Intro to Python

The Model Training Process

Before going into code, take a step back and understand how the model training process works.

In this lesson, you will not be using any advanced machine learning packages to create a machine learning text generation model. This model will be simple, and perhaps very inefficient compared to advanced machine learning packages you could use, but it will show you how the machine learning process works.

The machine learning process that our model use will follow these steps:

Create a Model Object
Clean up unstructured text input from a file
Create the learning model using a custom data structure
Generate text based on the created model
Save the model in a file so that it can be used again in the future without retraining

This text generation model can use any text file as input, so long as python can interpret the text (python may not be able to interpret some special characters in files by default, such as foreign language characters).

If you need a file to test with, you can use this text file: sherlockholmes.txt. This is The Adventures of Sherlock Holmes, you can open the below box to see an example of the text. Our text generation algorithm will try to use the same words and flow that this text uses.

The learning model that we will use will be very simple. After you reach the end of the lesson, you are welcome to create a model that works differently and see if it generates text more effectively. The model

For each word in the text
Remember which word comes AFTER that word

Then, when we get to the actual text generation part of the algorithm.

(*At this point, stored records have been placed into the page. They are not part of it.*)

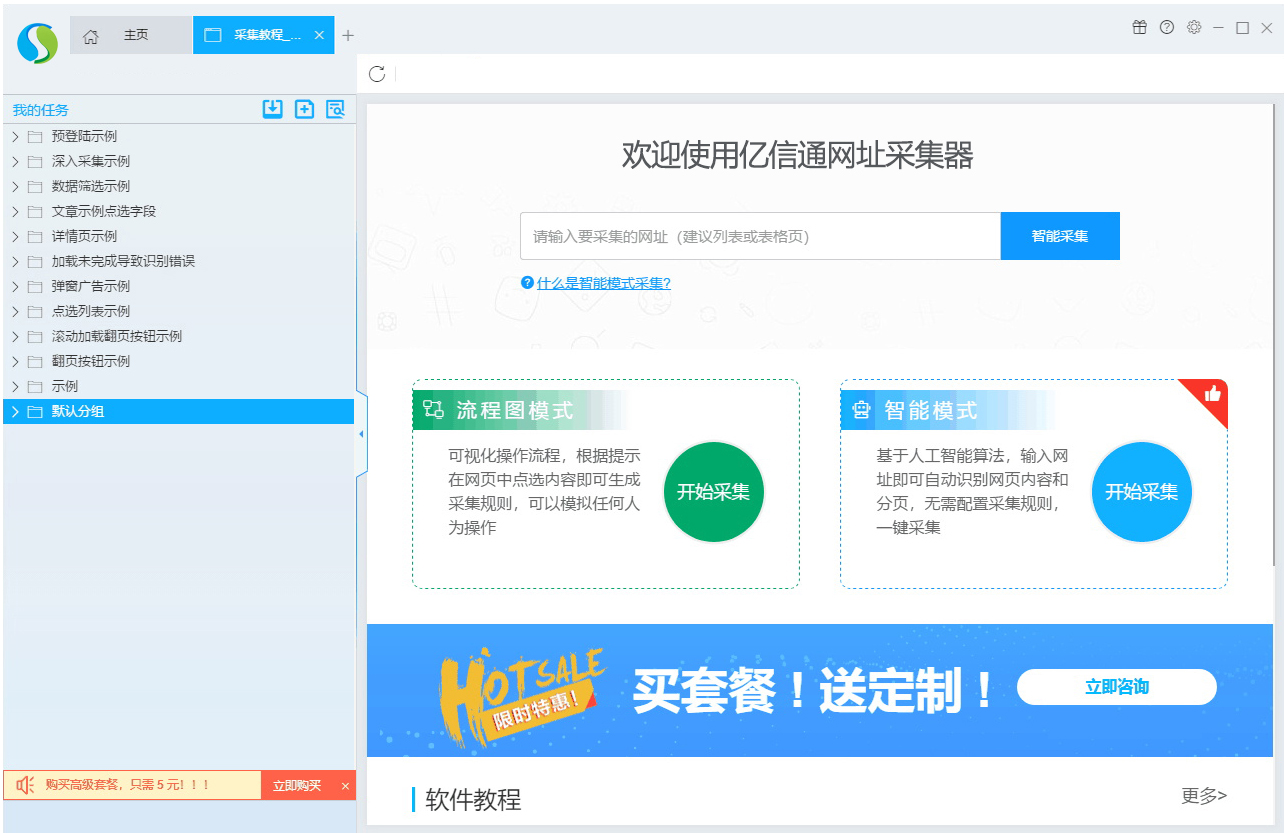Expand the 数据筛选示例 folder arrow
Viewport: 1284px width, 833px height.
pyautogui.click(x=15, y=186)
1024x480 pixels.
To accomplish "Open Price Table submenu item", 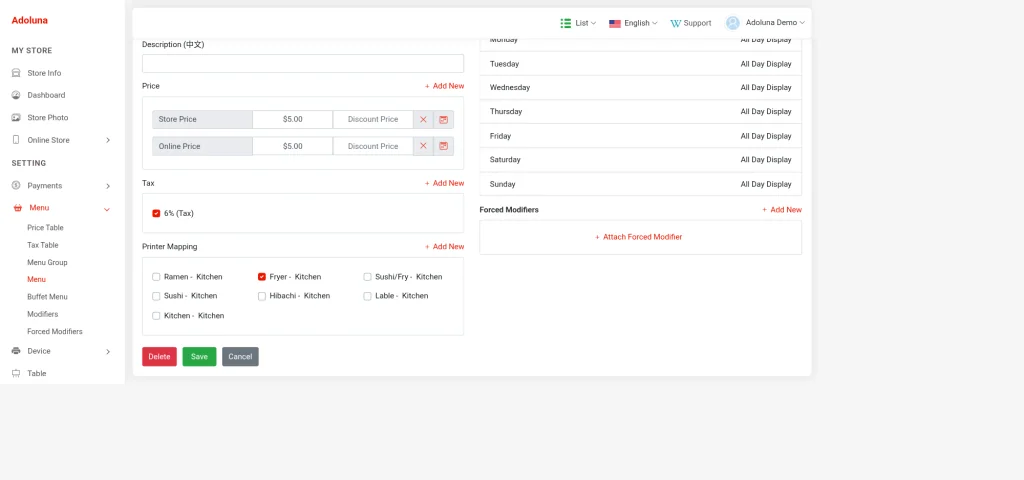I will click(x=45, y=228).
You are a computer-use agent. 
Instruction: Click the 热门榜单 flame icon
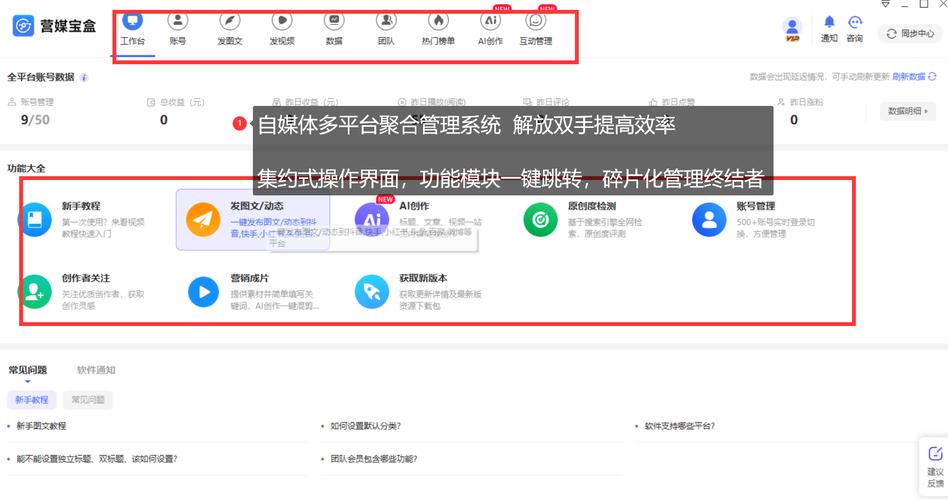438,21
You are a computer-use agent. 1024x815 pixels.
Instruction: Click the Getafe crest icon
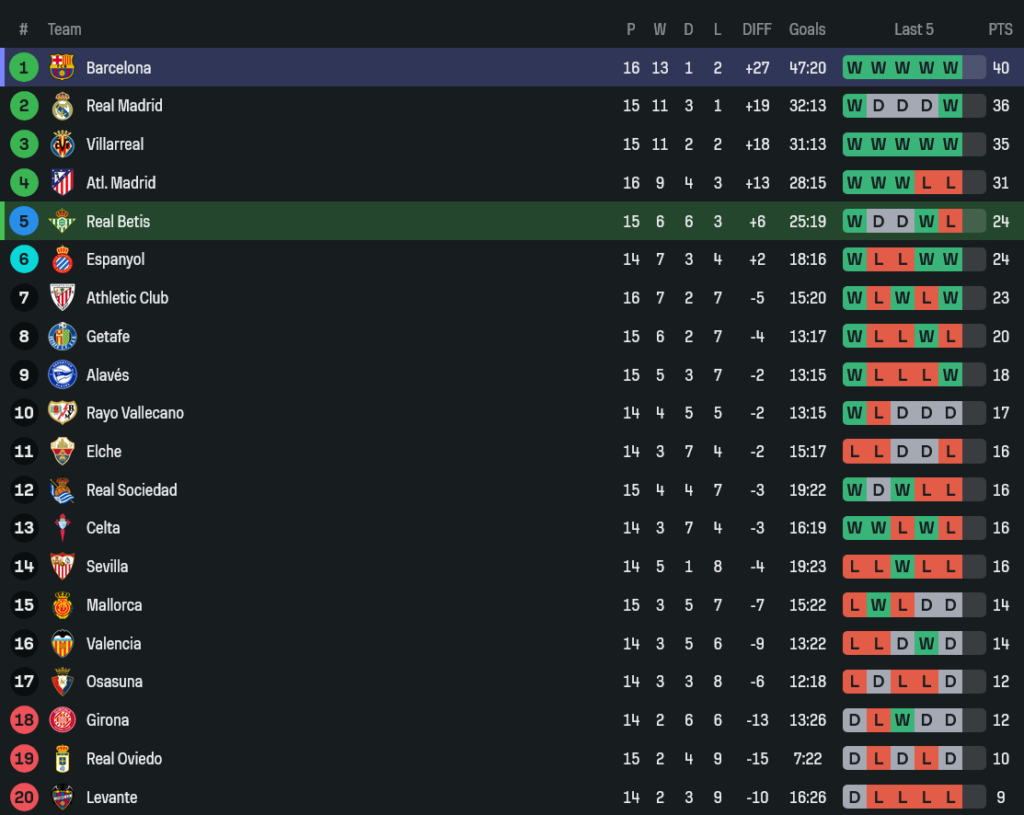click(62, 337)
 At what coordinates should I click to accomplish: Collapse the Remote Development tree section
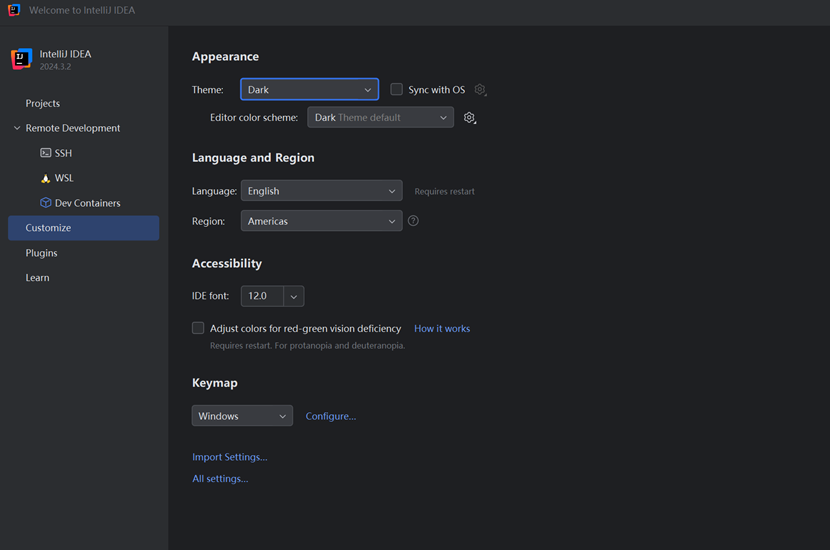coord(17,128)
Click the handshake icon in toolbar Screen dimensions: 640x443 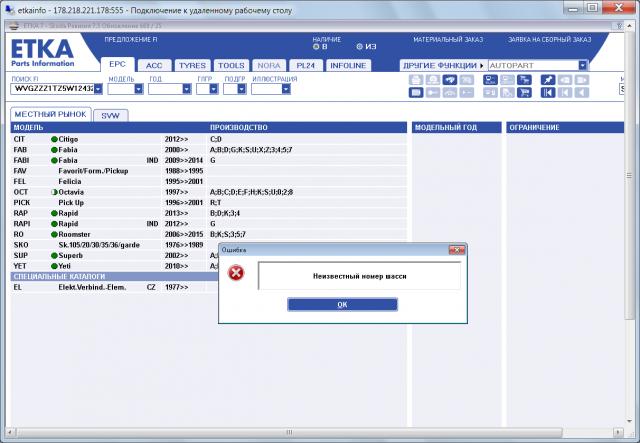[450, 79]
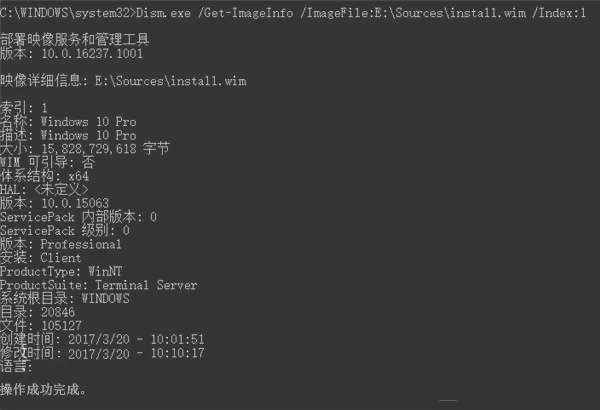Click the WIM 可引导 line
Image resolution: width=600 pixels, height=410 pixels.
tap(47, 162)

Starting with a random word
Pick a word that came after that word randomly
Inside the data structure, Pick a word that comes after the word we picked randomly
Loop until the desired number of words are generated

This algorithm isn't the brightest, and will definitely start to fall short when you generate long strings of text, because it can get derailed very easily from one thought to the next. For now, it will present a very simple case for created a machine learning model.

Cleaning Text Input

Create a new python file called textGeneratorModel.py, and create the ModelGenerator class at the top of the file.

class ModelGenerator:

    def __init__(self):
        self.model = {}

In this class's init function, it will create a new dictionary. This dictionary will be used to organize the data structure for the model. The key for the dictionary will be a string, such as the, that, or absolutely, and the values will be objects. Each of those objects will have logic that will determine how the model will generate text, based on the text it is given.

import re

class ModelGenerator:

    def __init__(self):
        self.model = {}
		
    def get_tokenized_text_from_formatted_file(file_path):
        text_file = open(file_path)
        all_lines = text_file.readlines()
        as_one_line = ''.join(all_lines)
        split_tokens = re.split(' |\n',as_one_line)
        return split_tokens

This is a basic cleanup function that will take the text from the file and turn it into a list. That list can then be interpreted by the machine learning model, in a way that the raw text file can be read by the model and learned from. This is an example of tokenizing the text by words.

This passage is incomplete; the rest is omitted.